Business Solutions
Monitoring & Recording Privileged Activity
Challenge
Privileged access to enterprise resources raises many challenges, including control over “who” is entitled to access sensitive devices; “who” within and outside an organization can initiate privileged sessions, as well as “what” is being done during those sessions. Organizations must have the capability to audit all activities performed during these privileged sessions as well as protecting and managing the gathered audit information.
Solution
Cyber-Ark’s Privileged Session Manager™, part of Cyber-Ark’s Privileged Identity Management Suite, enables organizations to secure, control and monitor privileged access to network devices through:
- Recording and Monitoring Privileged Session Activities: Privileged Session Manager can record any activities that occur in the privileged session in a compact format and provide VCR-like playback. Recordings are stored and protected in the Digital Vault Server® and are accessible to entitled auditors.

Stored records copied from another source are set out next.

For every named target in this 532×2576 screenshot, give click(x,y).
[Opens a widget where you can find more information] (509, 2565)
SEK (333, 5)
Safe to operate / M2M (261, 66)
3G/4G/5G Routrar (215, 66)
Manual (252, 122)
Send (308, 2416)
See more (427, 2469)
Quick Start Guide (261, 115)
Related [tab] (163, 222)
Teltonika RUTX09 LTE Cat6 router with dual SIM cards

- Secure Remote Access: Privileged Session Manager allows browser-based access to managed devices. This functionality is critical as privileged access is often required by external third party vendors who may need to conduct trouble shooting or device maintenance on a secure network. These users require extra care that is made possible through secure remote access and secure session initiation, without exposing credentials.
- Privileged Single Sign-On: To date, single sign-on solutions have not addressed the security vulnerabilities of privileged accounts. A single login to the Privileged Identity Management portal with optional 2-factor authentication allows connections to managed devices without knowing the connection passwords. This enables customers to enforce 2-factor authentication for sensitive device access without the need to deploy a complex single sign-on solution.
Benefits
Privileged Session Manager includes Cyber-Ark’s Patented Digital Vault Technology® with built-in and tamper proof storage for session recordings as well as other critical information related to sensitive network resources, such as identity lists, procedures and network diagrams. All of this is provided as a transparent solution that requires minimal user behavior changes, and no changes to the network architecture or existing IT infrastructure thus providing easier use and implementation. Additional benefits include:
- Secure Remote Access: Privileged Session Manager allows browser-based access to managed devices. The network traffic is sent over the HTTPS protocol which enables remote and cross-network access without the need to open the corporate firewall to native protocols such as SSH and RDP.
- Distributed, Highly Scalable Architecture: Cyber-Ark’s distributed architecture can locate multiple Privileged Session Manager servers on different network segments in a single product instance with centralized audit, access control and user management.
- Web Interface for Users and Auditors: Privileged Session Manager offers a flexible access control mechanism to create personalized views of managed devices. Auditors have comprehensive recordings retrieval and a reporting web application. A unique Dashboard presents important usage and audit statistics and an overview of the activity in the system.